News round-up 13/8: LGA flood cash call
Your daily media round up of all the key stories affecting local government
Floods
The Times reports that the recent torrential rain and flooding has left councils with a £200m repair bill for roads, bridges and pavements. The LGA is writing to ministers to demand emergency funds to help with the repair bill. With the existing framework only allowing for emergency funds to be used for revenue spending rather than capital projects such as road building, LGA chairman Sir Merrick Cockell called on ministers to start an emergency repair fund for structural repairs as it did after the severe floods of 2007.
Economy and politics
The Chartered Institute of Personnel and Development’s latest report on the job market has warned that a fresh round of job cuts is fast approaching, the Times reports. Its research has found that one business in three is keeping more staff than needed to avoid losing skills, but would enforce redundancies if economic growth did not return soon.
The Financial Times reports that ministers are nowhere near agreement on new laws to stimulate the economy, causing tensions in the coalition. Right wing Conservative MPs are pressuring Downing Street to deliver free-market reforms through a ‘jobs bill’ or an ‘economic regeneration bill’. But aides from both ruling parties warned that discussions as to what would be in the new bill, or if there would even be one, had barely begun.

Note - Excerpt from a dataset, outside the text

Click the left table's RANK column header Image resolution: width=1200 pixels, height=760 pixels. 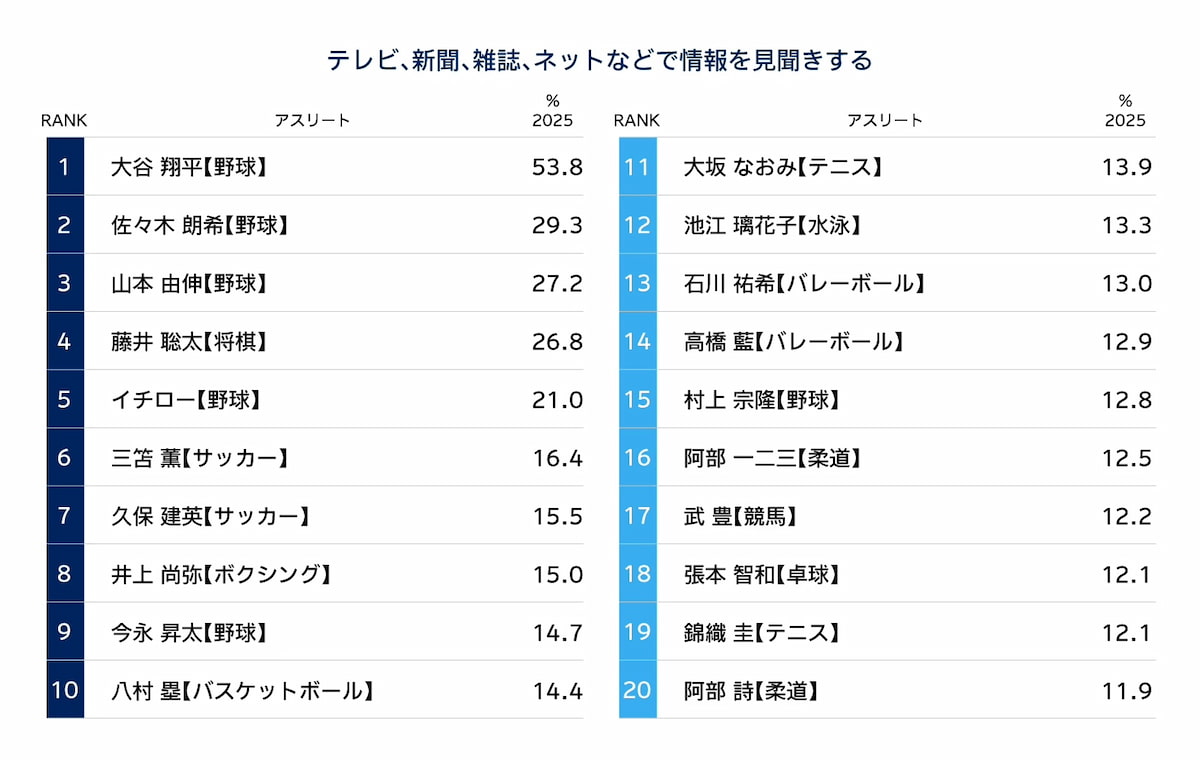pyautogui.click(x=64, y=121)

The paper also reports that communities secretary Eric Pickles would resist fresh plans to shake up the planning system after clashing with Conservation groups such as the National Trust on earlier reforms.
Meanwhile, the Guardian reports that only one voter in six believes that the coalition government will survive until the 2015 election, according to an ICM poll.
Strike Action
The story that thousands of jobcentre staff will go on strike over “oppressive working conditions and unrealistic targets” is reported in today’s Guardian. More than 6,000 members of the Public and Commercial Services Union in 32 call centres across the UK will take part in the strike. PCS general secretary Mark Serwotka, told the paper that the call centres “provide a vital lifeline”, but said that “staff are being forced to end calls as quickly as possible just to meet an artificial target”.
Education
Two of the UKs largest exam boards have outlined plans for radical change to GCSEs, reports the Independent. Mark Dawe, chief executive of the Oxford, Cambridge and RSA (OCR) exam board has called for lower level GCSEs to be scrapped, arguing that they do students a “disservice” by allowing them to believe they can progress further with only low-level passes, the paper writes. Pearson, the parent company of Edexcel, has set out plans for a new “gold standard” qualification. Sir Michael Barber, former education adviser to Tony Blair, has been appointed to lead the programme. The announcements come as education secretary Michael Gove considers plans to scrap GCSEs and return to O-levels.